Generated by GPT-5-mini| Cardiovascular Research Foundation | |
|---|---|
| Name | Cardiovascular Research Foundation |
| Formation | 1970s |
| Type | Nonprofit research organization |
| Headquarters | New York City |
| Leader title | President |
| Leader name | Dr. Dominic J. Sisti |
Cardiovascular Research Foundation is a nonprofit organization based in New York City dedicated to translational research, clinical innovation, and professional education in interventional cardiology and structural heart disease. It organizes landmark meetings, sponsors multicenter clinical trials, and operates training programs that bridge academic centers such as Columbia University and NewYork-Presbyterian Hospital with community hospitals and industry partners like Medtronic, Boston Scientific, and Abbott Laboratories. The foundation has influenced practice guidelines from bodies including the American College of Cardiology, the American Heart Association, and the European Society of Cardiology.
Founded during the era of rapid growth in cardiac catheterization, the organization emerged contemporaneously with institutions such as Mount Sinai Hospital and Johns Hopkins Hospital that advanced percutaneous techniques. Early collaborations linked investigators from Massachusetts General Hospital, Cleveland Clinic, and Mayo Clinic to pioneers in angioplasty like Andreas Grüntzig and leaders associated with the National Institutes of Health. The foundation expanded through the 1980s and 1990s alongside development of stent technology pioneered by researchers connected to Palmaz-Schatz designs and later drug-eluting platforms influenced by teams at Stanford University and University of California, San Francisco. In the 21st century the foundation played roles parallel to initiatives at European Heart Journal-affiliated groups and multinational consortia around trials such as those coordinated with Duke University and Imperial College London.
The foundation’s stated mission aligns with the objectives of clinical innovators and academic departments at institutions like Harvard Medical School, Yale School of Medicine, and University of Pennsylvania Perelman School of Medicine: to translate device and pharmacologic advances into improved patient outcomes. Programs include investigator-initiated networks that mirror cooperative groups such as CARDIoGRAM and trial infrastructure resembling operations of Cooperative Studies Program units at Veterans Affairs Medical Center. Educational outreach connects to societies like the Society for Cardiovascular Angiography and Interventions and the European Association of Percutaneous Cardiovascular Interventions.
The organization sponsors randomized trials, registries, and real-world evidence initiatives often partnered with academic cores at Columbia University Irving Medical Center and laboratory collaborators at Massachusetts Institute of Technology. Trials have assessed technologies related to transcatheter aortic valve replacement pathways developed by teams at NHS England centers and transcatheter mitral therapies emerging from collaborations with University of Zurich investigators. Its registries have contributed data comparable to projects led by National Cardiovascular Data Registry and consortia involving Johns Hopkins Bloomberg School of Public Health. Device evaluation programs mirror regulatory science methods seen at U.S. Food and Drug Administration interactions and international regulatory counterparts such as European Medicines Agency.
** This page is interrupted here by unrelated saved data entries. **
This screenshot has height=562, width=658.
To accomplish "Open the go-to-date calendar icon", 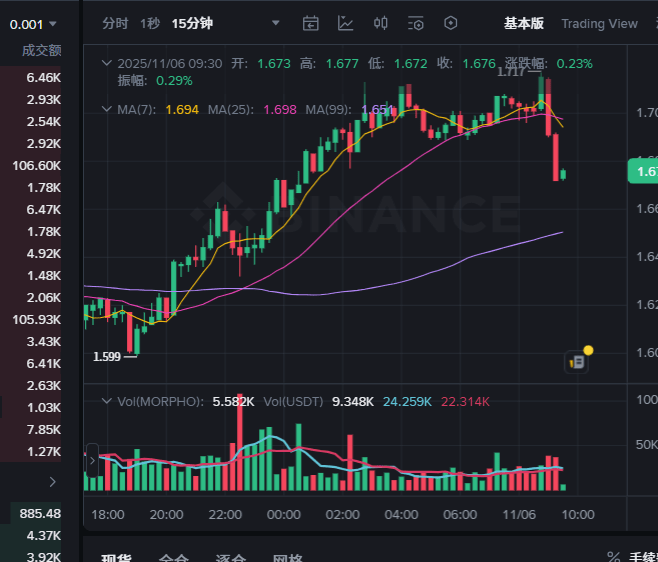I will click(x=311, y=23).
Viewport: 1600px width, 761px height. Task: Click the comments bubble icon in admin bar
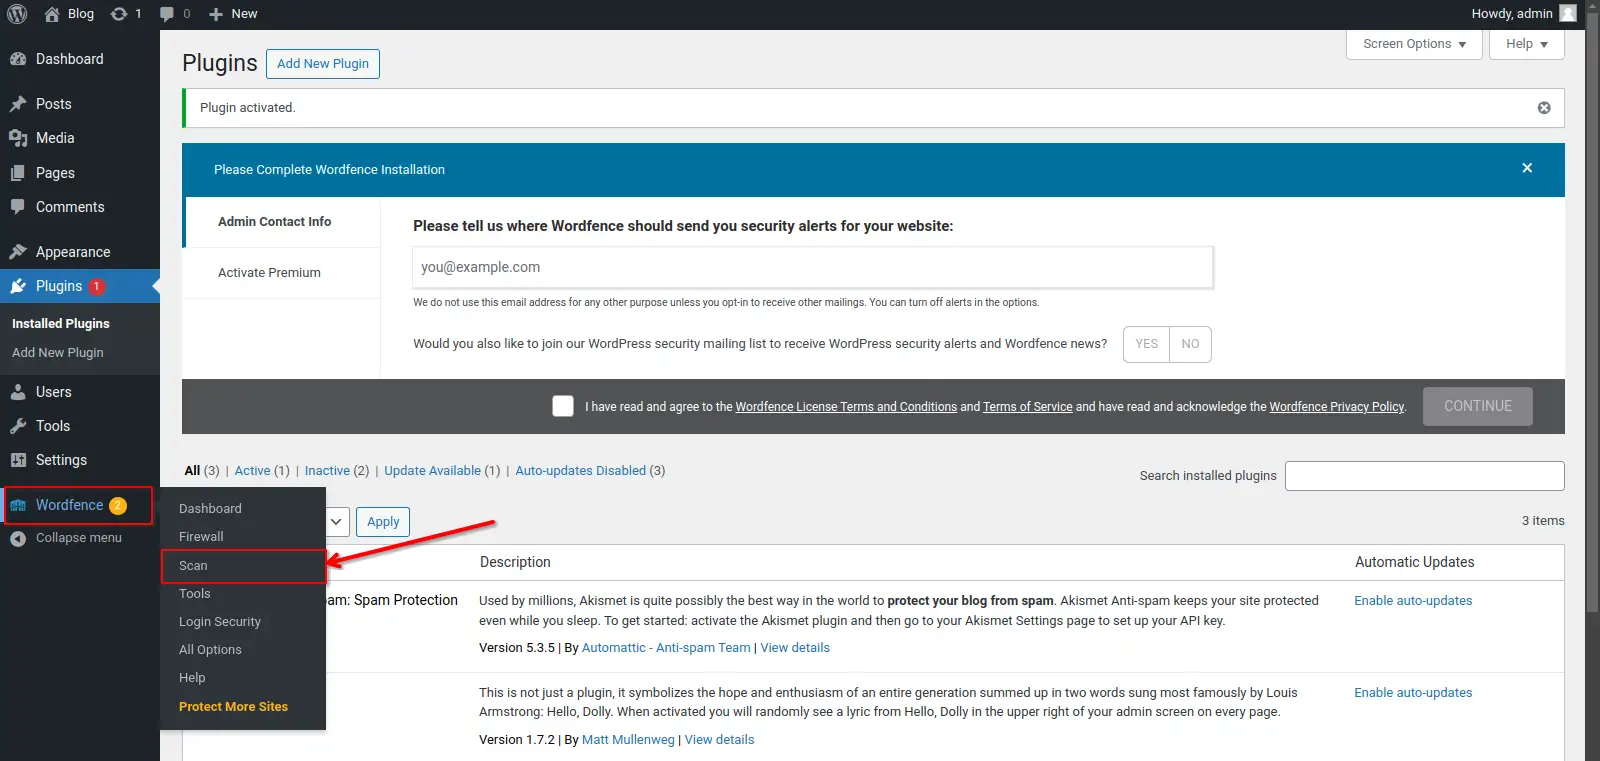click(167, 14)
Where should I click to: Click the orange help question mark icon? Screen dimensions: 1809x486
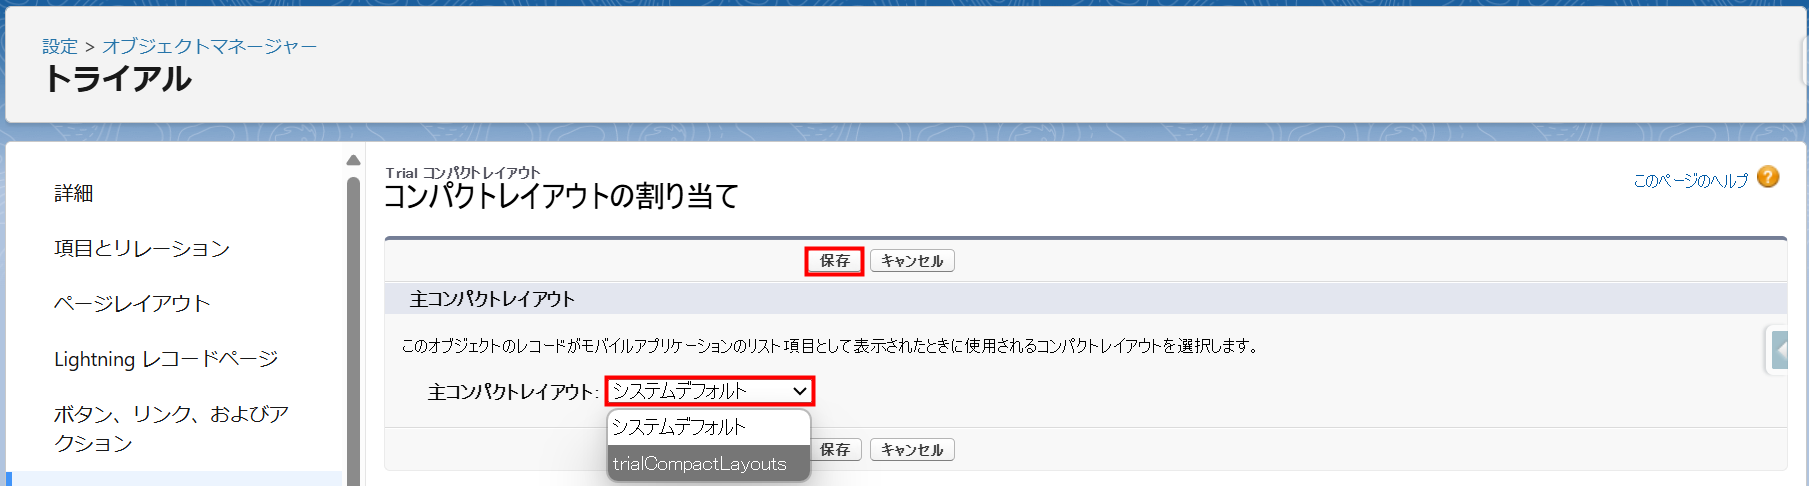click(x=1768, y=177)
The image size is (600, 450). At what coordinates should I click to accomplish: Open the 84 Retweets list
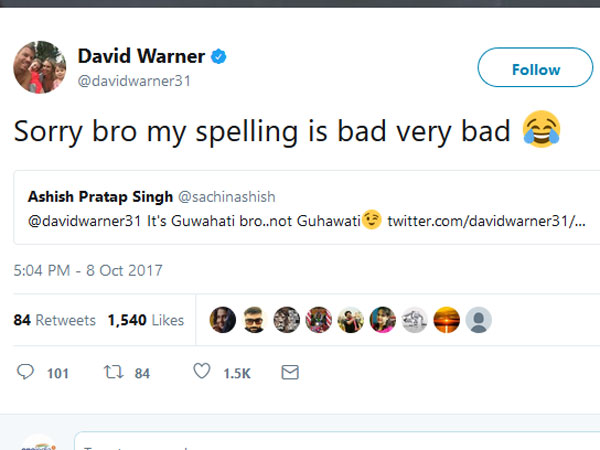pyautogui.click(x=55, y=320)
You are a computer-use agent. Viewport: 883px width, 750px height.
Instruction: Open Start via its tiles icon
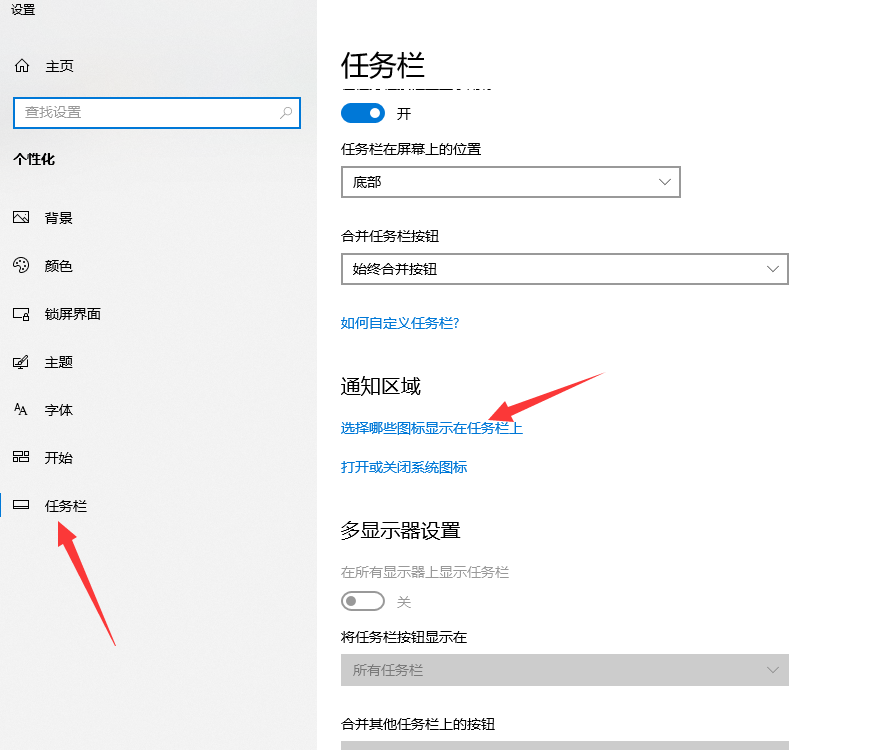(x=21, y=458)
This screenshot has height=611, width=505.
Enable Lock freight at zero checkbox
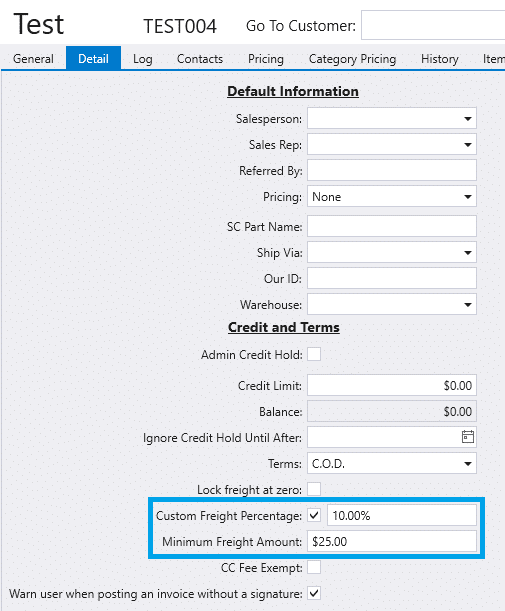314,489
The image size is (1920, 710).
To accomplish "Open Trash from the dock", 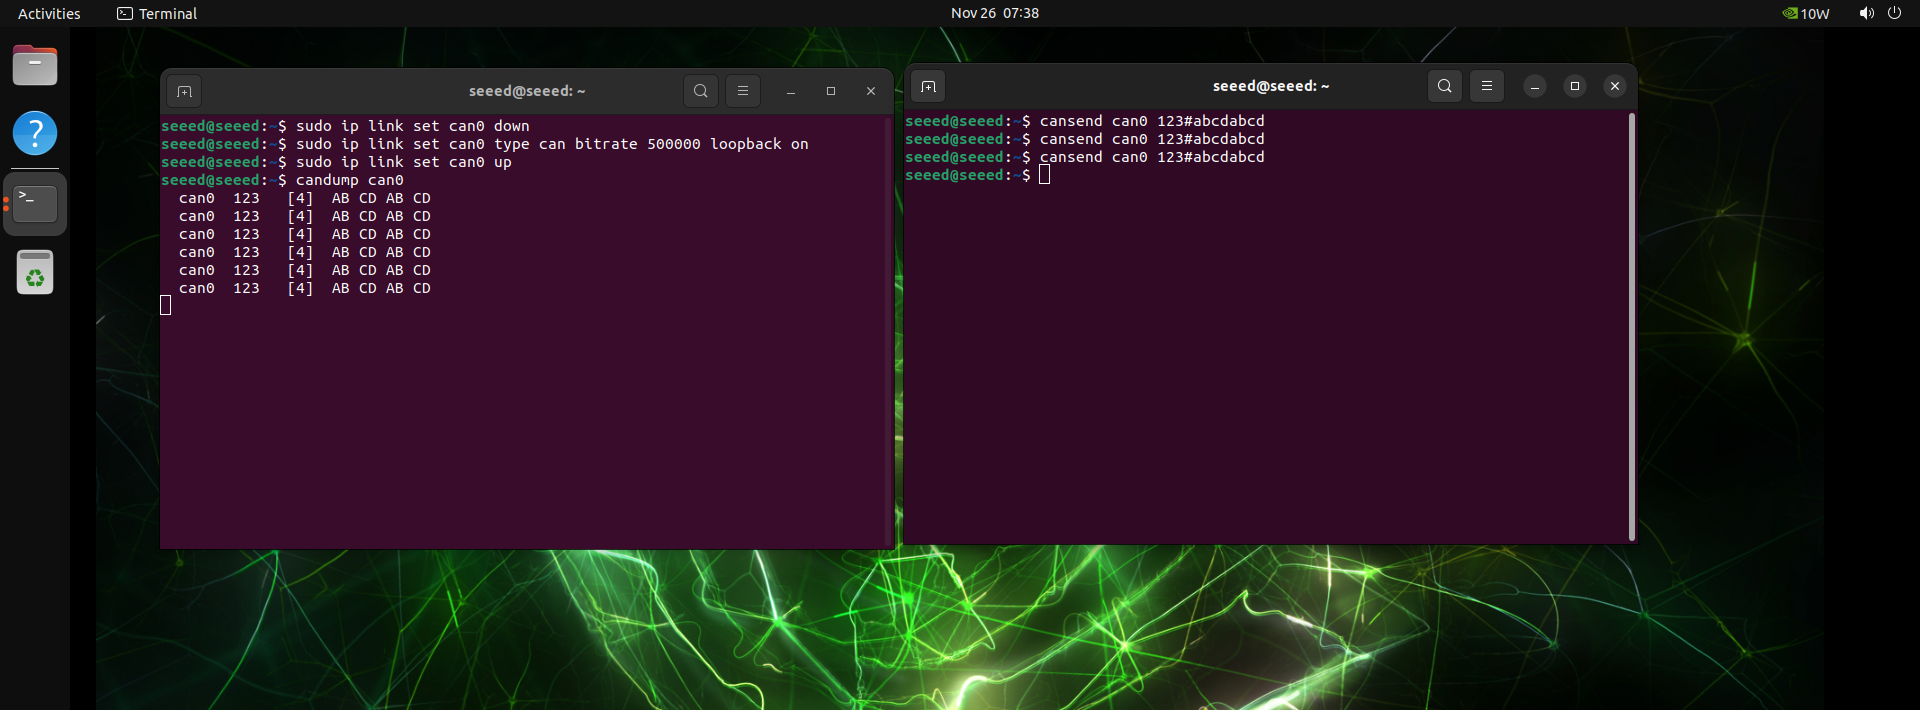I will click(35, 273).
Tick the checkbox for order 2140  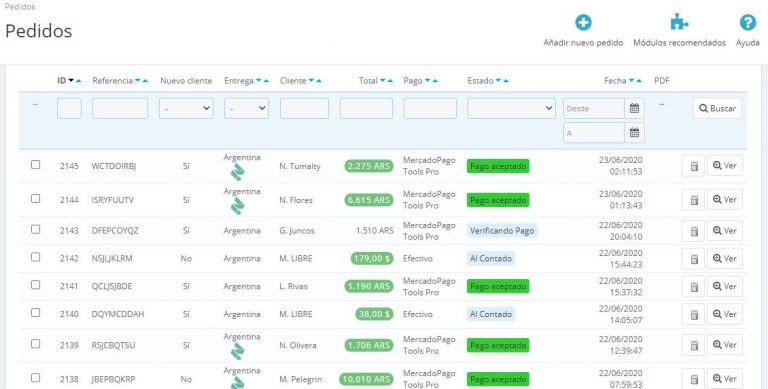[35, 313]
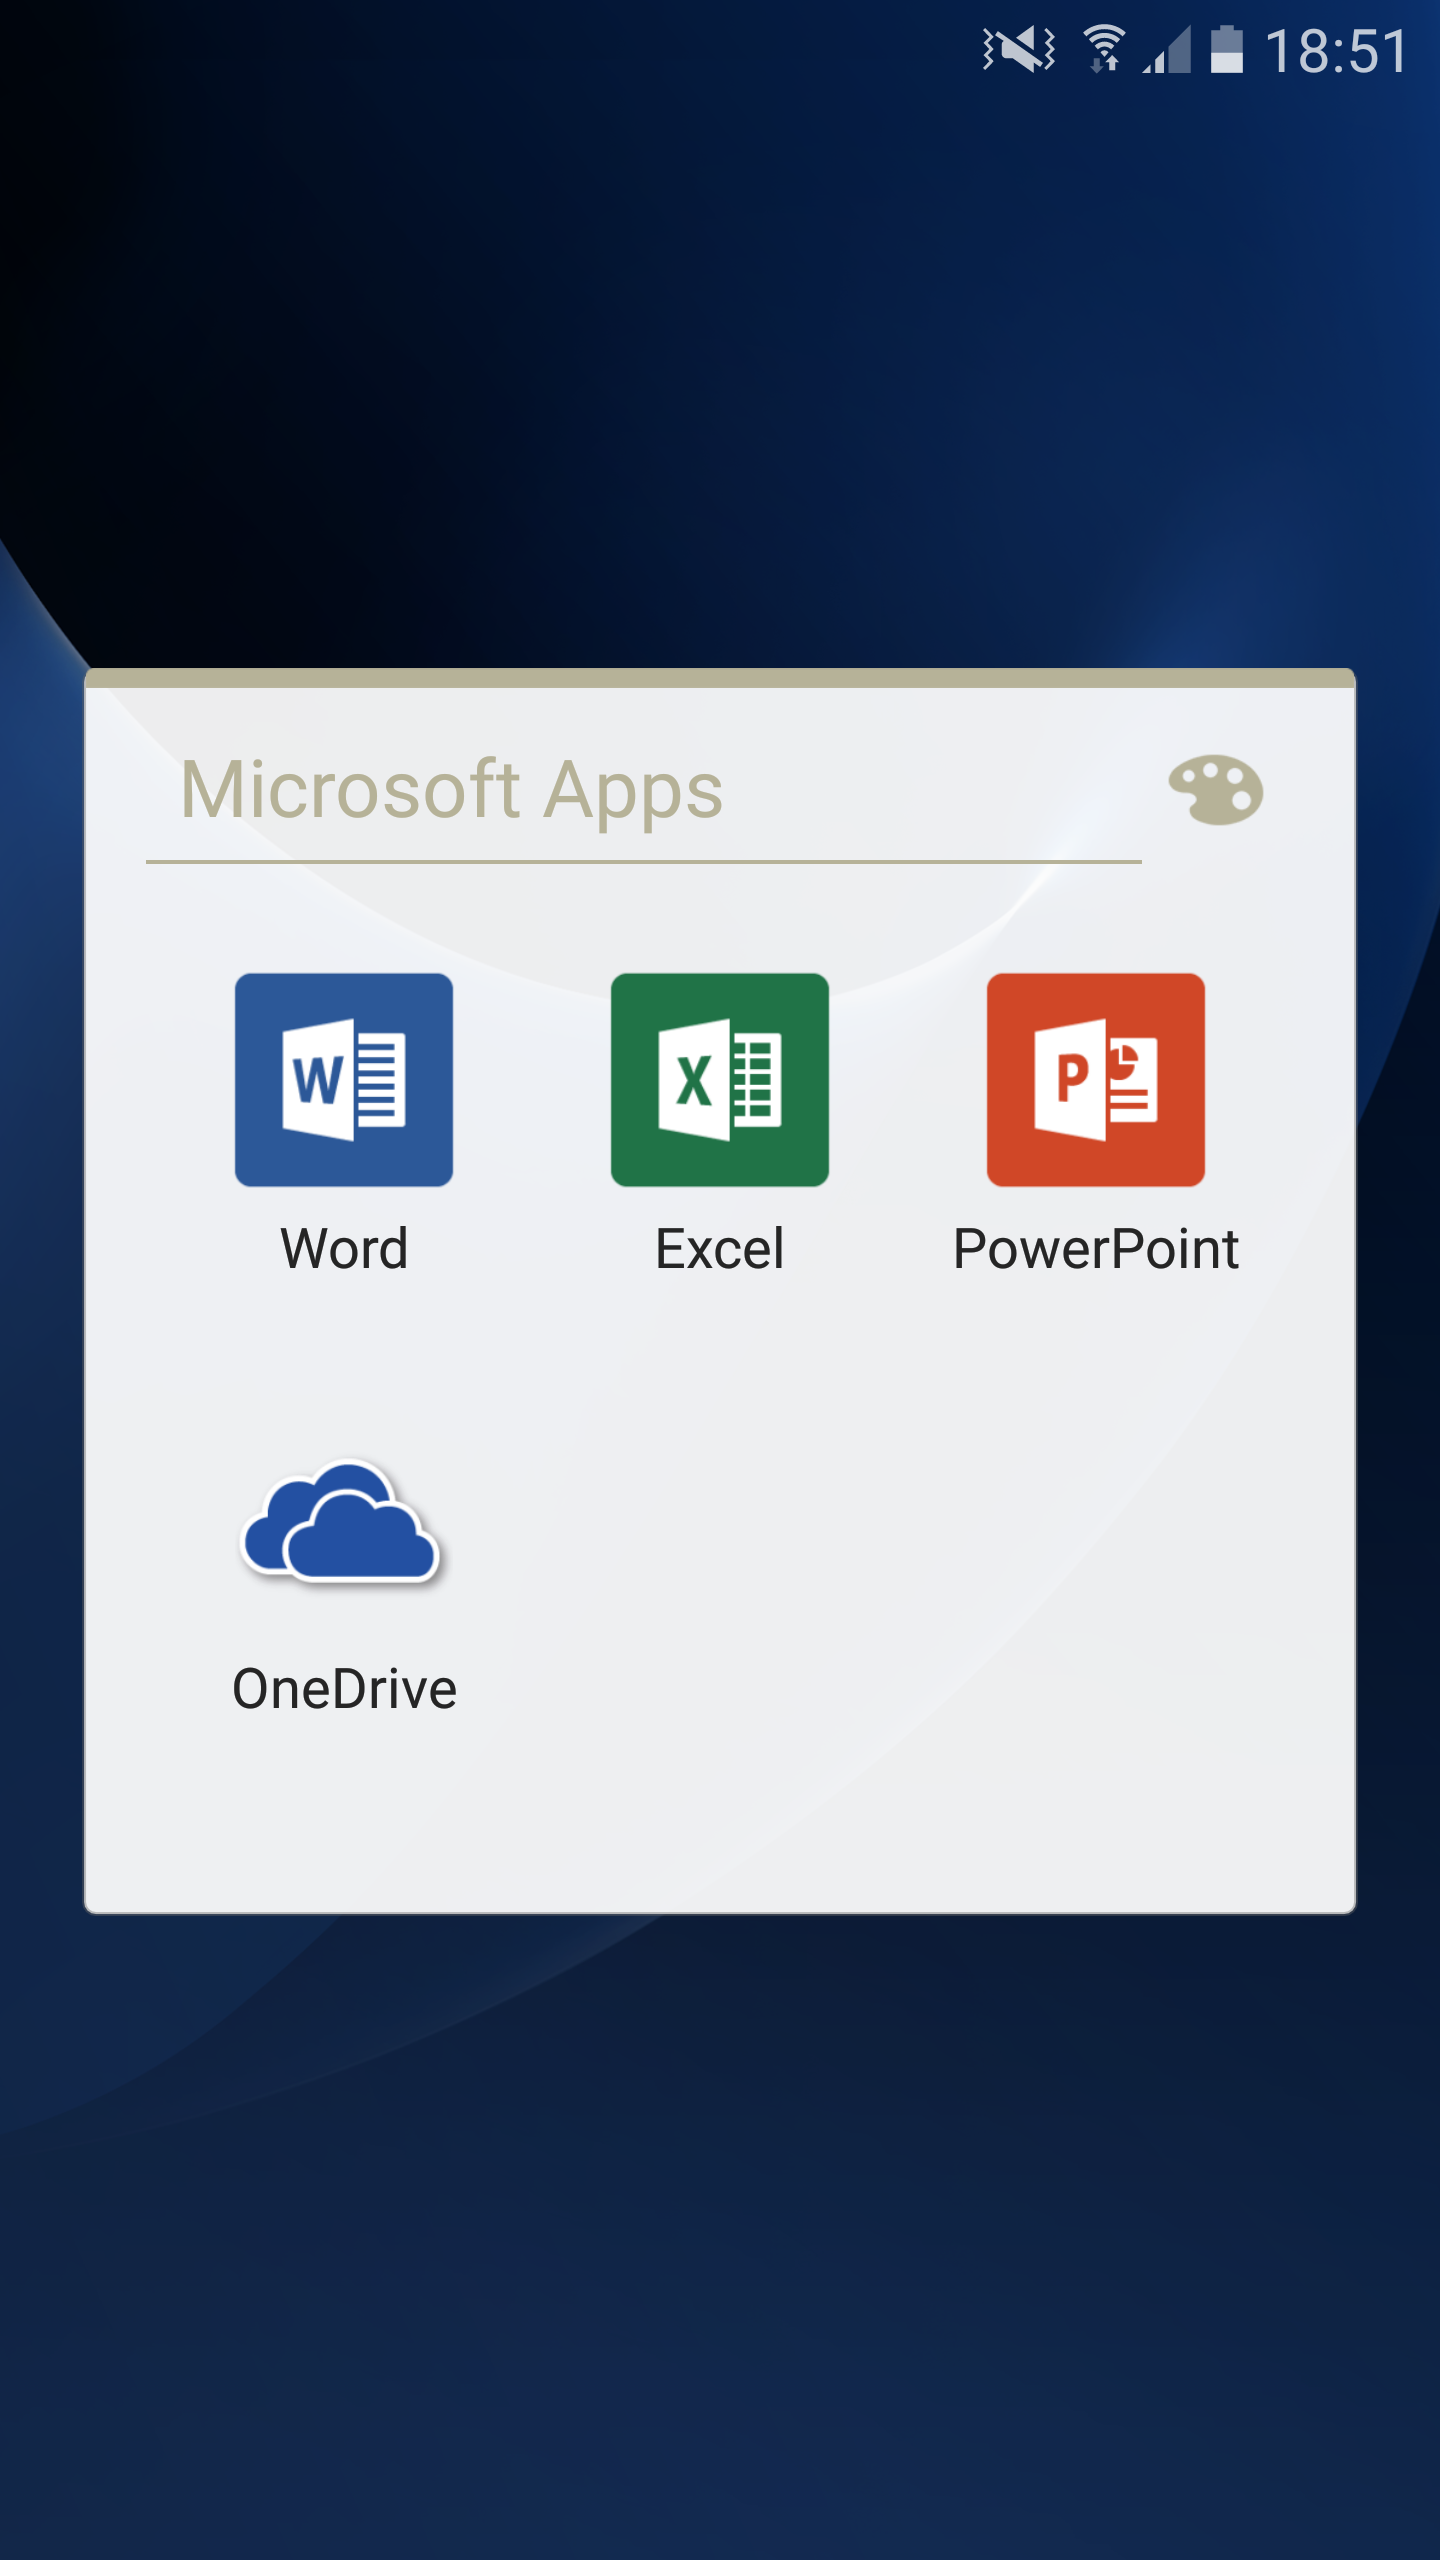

Fellowship and proctoring activities engage trainees and faculty from Weill Cornell Medicine, Rutgers University, and University of Toronto. Hands-on courses use models influenced by simulation centers at Cleveland Clinic Lerner College of Medicine and curriculum structures similar to those at Mayo Clinic College of Medicine and Science. Mentorship connects early-career investigators to senior faculty with profiles like those at University of California, San Diego and Northwestern University Feinberg School of Medicine, and to global educators from Karolinska Institutet and Peking University.
The foundation organizes high-profile meetings that attract presenters from journals and editorial boards such as The Lancet, New England Journal of Medicine, JAMA, European Heart Journal, and Circulation. Conference formats resemble sessions established by Heart Rhythm Society and World Congress of Cardiology gatherings, showcasing late-breaking trial results, live case transmissions, and consensus panels that include contributors from Royal Brompton Hospital and Mount Sinai School of Medicine. Its proceedings and white papers are disseminated alongside professional periodicals edited by scholars from Oxford University Press and publishers working with Wiley.
Financial support derives from philanthropic sources, competitive grants, and collaborative agreements with corporations such as Edwards Lifesciences, Siemens Healthineers, and Philips Healthcare. Research funding models are analogous to those employed by Bill & Melinda Gates Foundation-supported consortia and by university-industry partnerships at Stanford School of Medicine. Strategic alliances extend internationally to centers affiliated with Aarhus University Hospital, Tel Aviv Sourasky Medical Center, and Seoul National University Hospital.
The foundation and its staff have received awards and citations from professional organizations including the American College of Cardiology Foundation, the European Society of Cardiology prize committees, and honors bestowed by entities like The Society of Thoracic Surgeons. Individual investigators affiliated with the foundation have been recipients of career development awards similar to NIH R01-level recognition and prizes named by institutions such as Johns Hopkins University and University College London.